# NameSpaceReadRestricted ### **NameSpaceReadRestricted** The NameSpaceReadRestricted role grants read access to resources within a namespace while restricting access to Service Accounts, Secrets, Roles, RoleBindings, and pod/exec operations. It's ideal when users need namespace read access without the risk of exposing confidential data. 
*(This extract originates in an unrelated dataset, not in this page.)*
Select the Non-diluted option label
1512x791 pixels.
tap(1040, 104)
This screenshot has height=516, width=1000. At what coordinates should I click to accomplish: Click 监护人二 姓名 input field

apiVersion: rbac-manager.k8smgmt.io/v1
kind: RBACPolicy
metadata:
  name: tc015-preset-rbac
spec:
  version: 1.0.0
  namespaceCreatePolicy: "IfNotPresent"
  customRbacBindings:
    - name: support
      subjects:
        - kind: ServiceAccount
          namespace: app
          name: robot
      presetBindings:
        - roleName: NameSpaceReadRestricted
          namespaceSelector:
            matchLabels:
              key1: value1
The provided YAML snippet represents the specification (spec) for an RBACPolicy for the "NameSpaceReadRestricted" preset role. Let's break down the components of this RBACPolicy CRD spec: * `apiVersion` and `kind`: These fields specify the API version and kind of the Custom Resource. In this case, it's an `RBACPolicy` in the `rbac-manager.k8smgmt.io/v1` API version. * `metadata`: This section contains metadata about the RBACPolicy resource, including the name. * `version`: This field specifies the version of the RBACPolicy. In this case, it's set to `1.0.0`. * `namespaceCreatePolicy`: This field determines how namespaces should be handled. It can have one of two values: * `"IfNotPresent"`: This policy indicates that namespaces should be created if they do not already exist. * `"Never"`: This policy indicates that namespaces should never be created, and the RBACPolicy should only work with existing namespaces. * `customRbacBindings`: This section defines custom RBAC bindings. It allows you to associate roles with specific subjects (users, service accounts, etc.). In this case: * `name`: A custom RBAC binding with the name `appadmin` is defined. * `subjects`: This specifies the subjects to which the RBAC binding applies. In this case, it's a `ServiceAccount` named `robot` in the `app` namespace. * `presetBindings`: This field specifies preset bindings. The `NameSpaceReadRestricted` role is assigned to the subjects defined above. It's a role that grants users read access to almost all namespace scope resources in a specific namespace. It includes a namespace selector that grants access to namespaces based on labels and expressions. The excluded resources include secrets, service accounts, roles, rolebindings, and pods/exec. * `namespaceSelector`: This field defines criteria for selecting namespaces based on labels and expressions. In this case, namespaces with the label `key1: value1` are allowed for access. {% hint style="info" %} Note that the automatic RBAC reconciliation ensures that your access control rules are consistently enforced for existing namespaces and those created in the future that meet the selector criteria. {% endhint %} {% hint style="info" %} Inspect Role and RoleBinding created by rbac-manager in namespaces that match the selector using the commands below. ``` kubectl get role -A -l rbac-manager=k8smgmt kubectl get rolebinding -A -l rbac-manager=k8smgmt ``` {% endhint %}